▶ **WORK INSTRUCTIONS**
Give the number of lines below that hold the string "screenshot", and nothing more.

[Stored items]
□ □ □ □
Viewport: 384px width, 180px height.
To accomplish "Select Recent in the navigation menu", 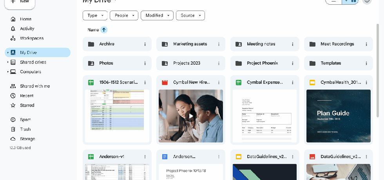I will click(27, 96).
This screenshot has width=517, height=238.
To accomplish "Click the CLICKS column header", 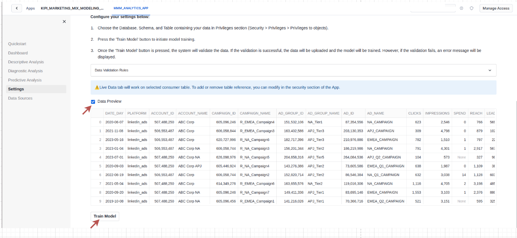I will point(414,113).
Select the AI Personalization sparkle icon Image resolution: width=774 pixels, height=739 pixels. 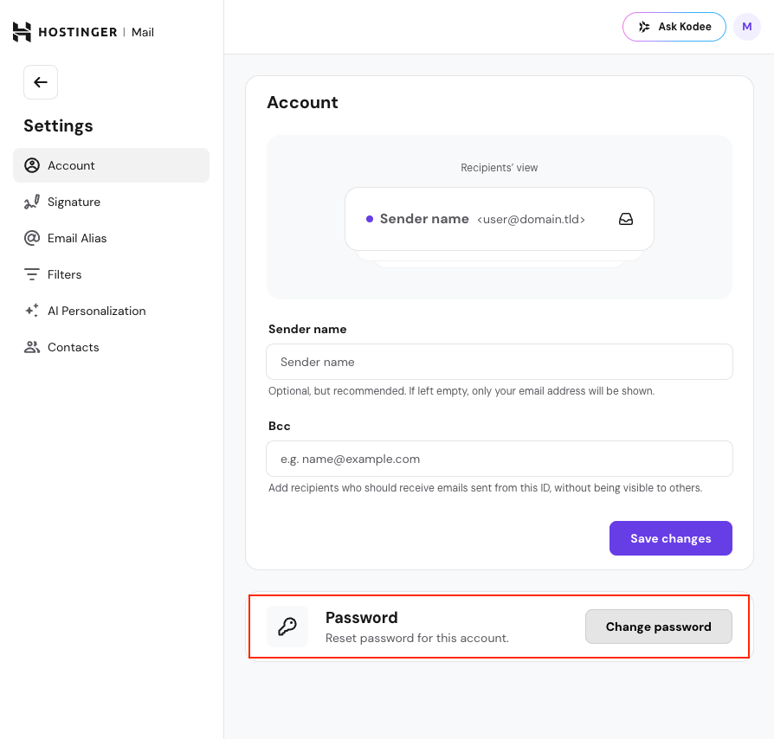[32, 311]
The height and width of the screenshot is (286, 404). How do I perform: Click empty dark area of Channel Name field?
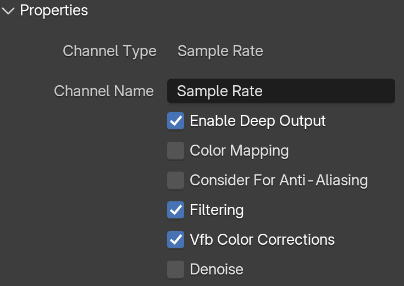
□ □ □ □
▶ **TASK SOLUTION**
2